_Description of the task_
Your answer should hold every line of the records below that contains the string "computer".

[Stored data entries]
****************

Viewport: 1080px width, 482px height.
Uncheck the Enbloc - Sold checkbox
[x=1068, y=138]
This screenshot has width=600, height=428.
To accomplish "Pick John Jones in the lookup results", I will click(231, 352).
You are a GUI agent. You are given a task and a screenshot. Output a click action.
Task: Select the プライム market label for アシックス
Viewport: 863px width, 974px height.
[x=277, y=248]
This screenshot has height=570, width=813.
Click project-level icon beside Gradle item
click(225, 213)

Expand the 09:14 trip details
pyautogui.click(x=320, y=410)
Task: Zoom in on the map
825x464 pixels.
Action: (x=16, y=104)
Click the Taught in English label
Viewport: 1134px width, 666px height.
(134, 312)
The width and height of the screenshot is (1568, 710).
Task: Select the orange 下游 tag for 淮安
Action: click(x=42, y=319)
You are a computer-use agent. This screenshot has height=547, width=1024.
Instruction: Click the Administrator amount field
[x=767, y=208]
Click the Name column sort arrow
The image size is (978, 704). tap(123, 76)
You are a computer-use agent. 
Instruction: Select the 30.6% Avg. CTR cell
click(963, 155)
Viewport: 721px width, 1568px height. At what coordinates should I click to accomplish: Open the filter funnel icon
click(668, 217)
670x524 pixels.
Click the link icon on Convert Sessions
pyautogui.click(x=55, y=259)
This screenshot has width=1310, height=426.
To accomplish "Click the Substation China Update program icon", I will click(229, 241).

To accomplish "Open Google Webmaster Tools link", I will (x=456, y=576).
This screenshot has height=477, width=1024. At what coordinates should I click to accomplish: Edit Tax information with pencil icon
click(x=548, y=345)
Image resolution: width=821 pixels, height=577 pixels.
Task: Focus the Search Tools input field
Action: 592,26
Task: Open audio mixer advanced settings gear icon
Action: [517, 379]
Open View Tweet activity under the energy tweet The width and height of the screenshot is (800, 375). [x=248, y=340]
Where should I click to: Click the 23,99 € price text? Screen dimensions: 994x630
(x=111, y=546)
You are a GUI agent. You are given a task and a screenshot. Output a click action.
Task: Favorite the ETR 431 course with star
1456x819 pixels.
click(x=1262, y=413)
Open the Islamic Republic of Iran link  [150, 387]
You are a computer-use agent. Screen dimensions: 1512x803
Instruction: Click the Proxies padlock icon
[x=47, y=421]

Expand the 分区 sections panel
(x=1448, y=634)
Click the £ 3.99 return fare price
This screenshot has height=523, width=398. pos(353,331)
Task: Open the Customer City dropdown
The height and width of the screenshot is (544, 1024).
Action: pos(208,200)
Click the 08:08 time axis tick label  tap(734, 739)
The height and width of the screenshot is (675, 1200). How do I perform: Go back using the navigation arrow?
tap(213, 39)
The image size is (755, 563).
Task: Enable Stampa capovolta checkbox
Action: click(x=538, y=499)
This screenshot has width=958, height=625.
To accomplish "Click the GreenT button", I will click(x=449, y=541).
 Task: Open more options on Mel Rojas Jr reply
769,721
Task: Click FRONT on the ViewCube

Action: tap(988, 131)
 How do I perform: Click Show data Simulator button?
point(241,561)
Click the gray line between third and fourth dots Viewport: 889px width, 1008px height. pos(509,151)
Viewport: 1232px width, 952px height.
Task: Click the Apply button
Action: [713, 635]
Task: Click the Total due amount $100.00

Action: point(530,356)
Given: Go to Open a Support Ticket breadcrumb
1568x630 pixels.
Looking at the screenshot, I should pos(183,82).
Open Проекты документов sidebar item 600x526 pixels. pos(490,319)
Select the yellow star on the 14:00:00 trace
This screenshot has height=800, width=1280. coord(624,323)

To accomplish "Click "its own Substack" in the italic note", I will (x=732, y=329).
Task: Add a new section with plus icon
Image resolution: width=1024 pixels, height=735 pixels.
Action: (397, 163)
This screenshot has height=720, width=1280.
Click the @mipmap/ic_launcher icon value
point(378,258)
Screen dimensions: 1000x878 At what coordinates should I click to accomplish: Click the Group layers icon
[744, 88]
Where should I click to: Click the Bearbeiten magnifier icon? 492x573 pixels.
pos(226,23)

****************

_Expected answer_
You are a computer-use agent. This screenshot has height=547, width=1024.
You are a computer-use agent. 
You are a computer-use agent. Screen dimensions: 1512x803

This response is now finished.